Controlling lower-limb exoskeletons by means of brain-machine interfaces to assist people with walking disabilities
Stroke and Spinal Cord Injury (SCI) are two of the major motor disorders due to damage in the human nervous system leading to physical impairment in Western society. These conditions will in general disrupt sensory and motor pathways that in turn lead to permanent pathological gait, resulting in impaired independent ambulation. Walking incorrectly creates a stigma and makes patients more susceptible to injury, affecting quality of life. Ambulation after trauma has long been a research topic, but more progress is needed.
With recent advances in robotic technologies, lower-limb robotic exoskeletons have emerged as aids for over-ground, bipedal ambulation for individuals with motor limitations. Interfaces between robotic exoskeletons and users are often implemented via a combination of mechanical and electrical devices. However, these interfaces are not what humans naturally use.

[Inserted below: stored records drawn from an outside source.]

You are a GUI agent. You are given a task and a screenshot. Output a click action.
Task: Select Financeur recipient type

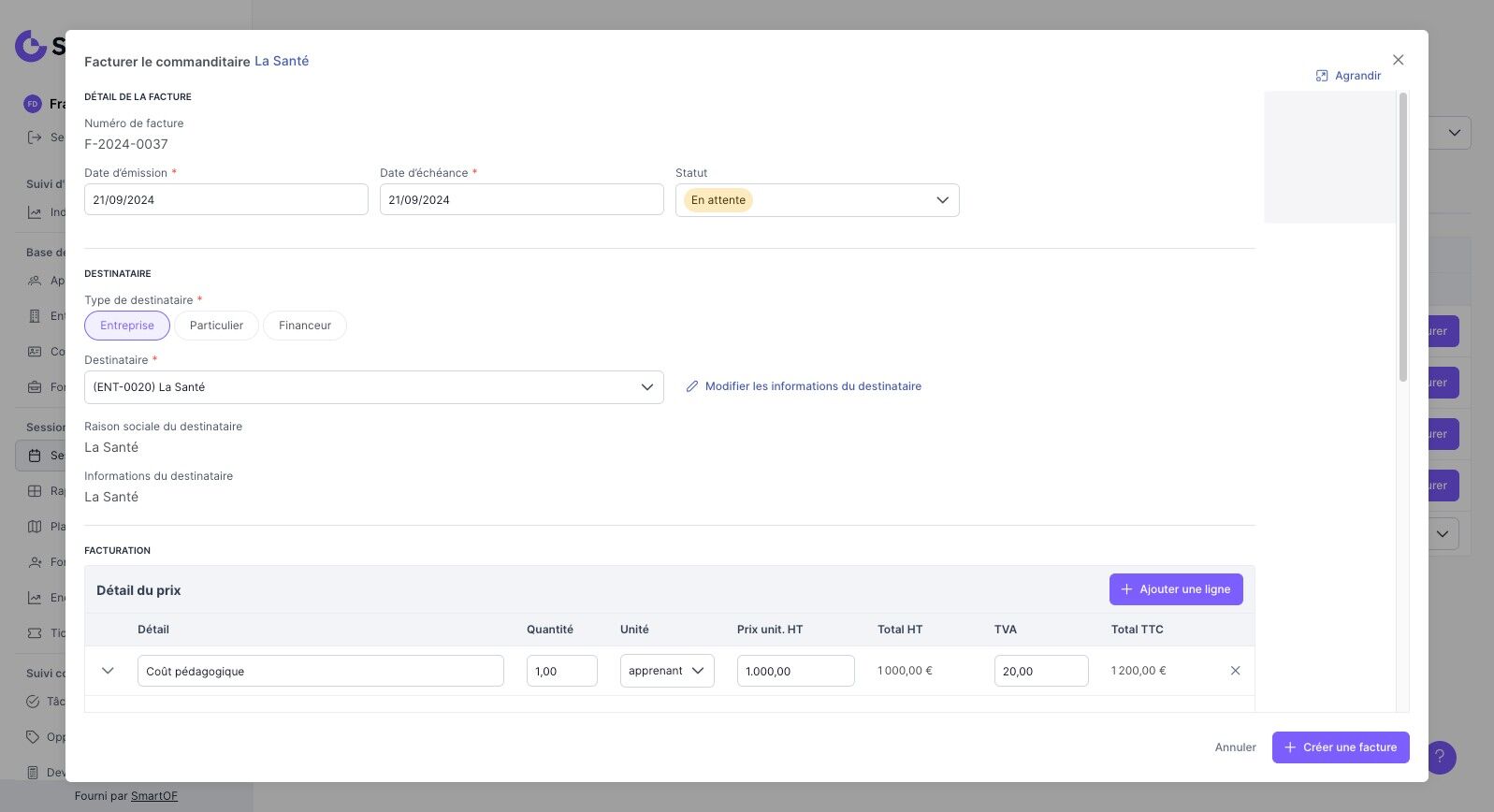coord(305,326)
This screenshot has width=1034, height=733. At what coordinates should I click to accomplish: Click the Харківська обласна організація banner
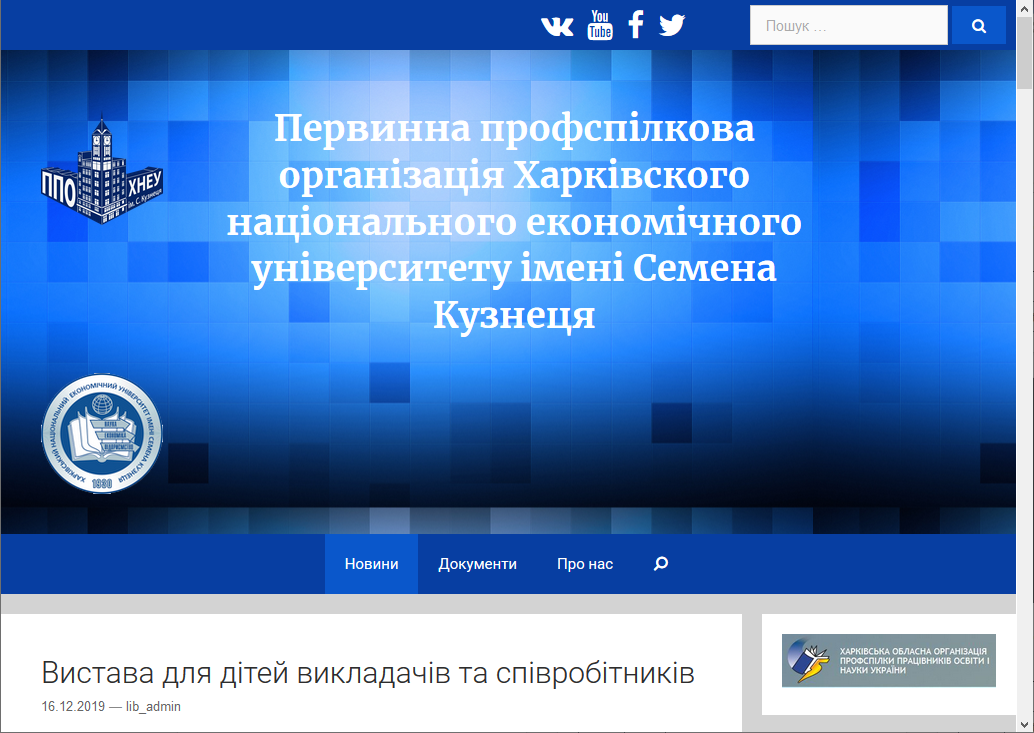pyautogui.click(x=888, y=661)
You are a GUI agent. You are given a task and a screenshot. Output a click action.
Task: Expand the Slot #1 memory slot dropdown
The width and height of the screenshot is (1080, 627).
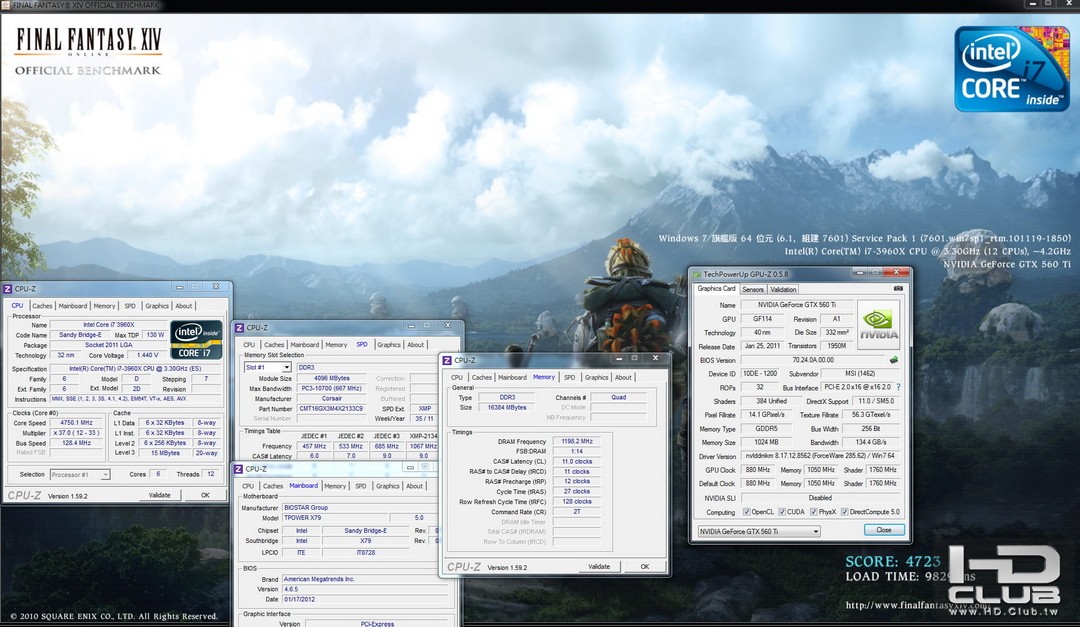coord(268,367)
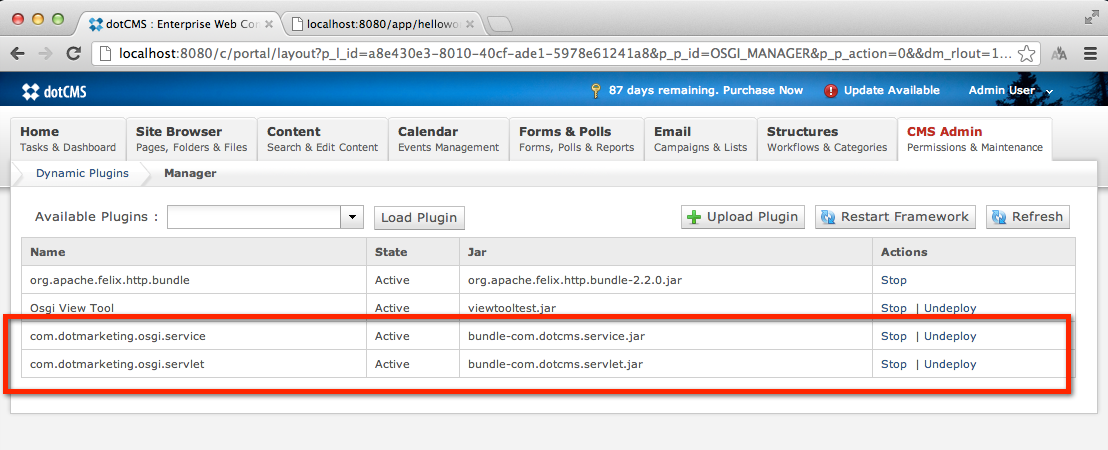Viewport: 1108px width, 450px height.
Task: Click the browser address bar
Action: 560,54
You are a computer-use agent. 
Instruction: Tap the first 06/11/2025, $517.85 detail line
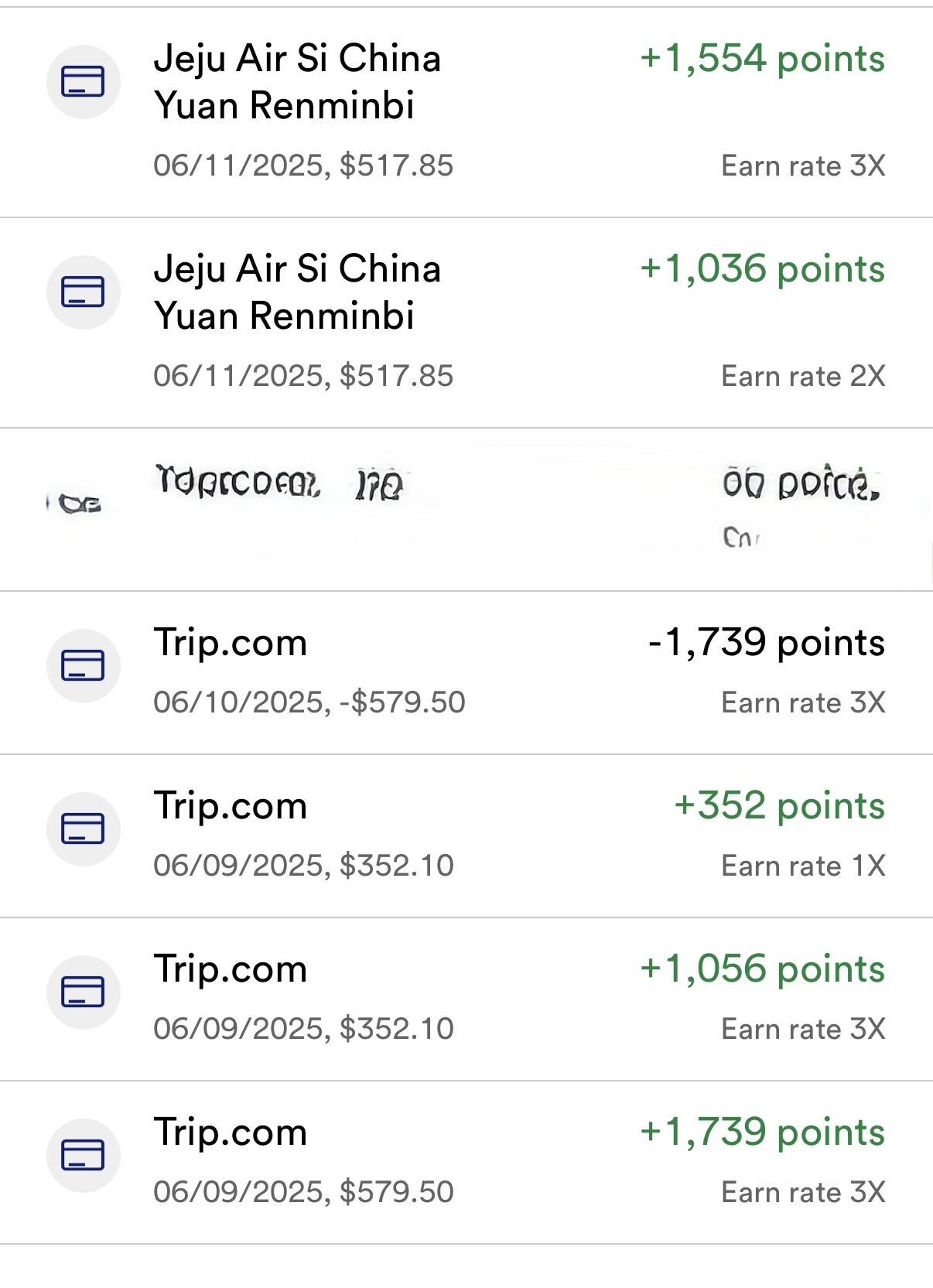(x=303, y=166)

The usability and clinical relevance of these robotics systems could be further enhanced by brain-machine interfaces (BMIs). BMIs bypass motor systems of any kind. BMIs make context-based decisions from recordings of the users brain activity, thus allowing direct and voluntary operation of the devices beyond users diminished physical capabilities. Although the feasibility of using BMIs to control lower-limb exoskeletons has been demonstrated, important challenges have to be still addressed to deploy these systems as assistive devices in the clinic and at home: (1) Robust BMIs with better performances have to be developed to send safely basic commands (walk and stop) to exoskeletons; (2) BMIs for turning left/right exoskeletons, increasing/decreasing their speed, or stopping them if unexpected obstacles appear have to be implemented for providing more capabilities to these systems; (3) Training schemes to reduce the number of training sessions required to use BMIs, and to reach higher performances have to be developed; and (4) More clinical studies have to be carried out to validate the health benefits of using these systems. All these challenges will be addressed in the WALK project.
The WALK project will go beyond the current state-of-the-art by developing more robust BMIs with higher performances not only able to control the exoskeletons for walking and stopping safely, but also to send them commands for turning left/right, increasing/decreasing their speed, or stopping them if unexpected obstacles appear. To improve the performance of the new BMIs and reduce the number of training sessions, new training strategies based on transcranial direct current stimulation (tDCS) and virtual reality will be developed. Furthermore, the project will demonstrate how the use lower-limb exoskeletons commanded by BMIs could have health benefits for SCI people, particularly with respect to pain, spasticity and autonomic activity.
Thus, the WALK project will allow people with locomotion difficulties to command lower-limb robotic exoskeletons by means of BMIs in order to provide them walking assistance in the clinic and at home. This will contribute that neurologically injured patients have higher activity at home and participation in society.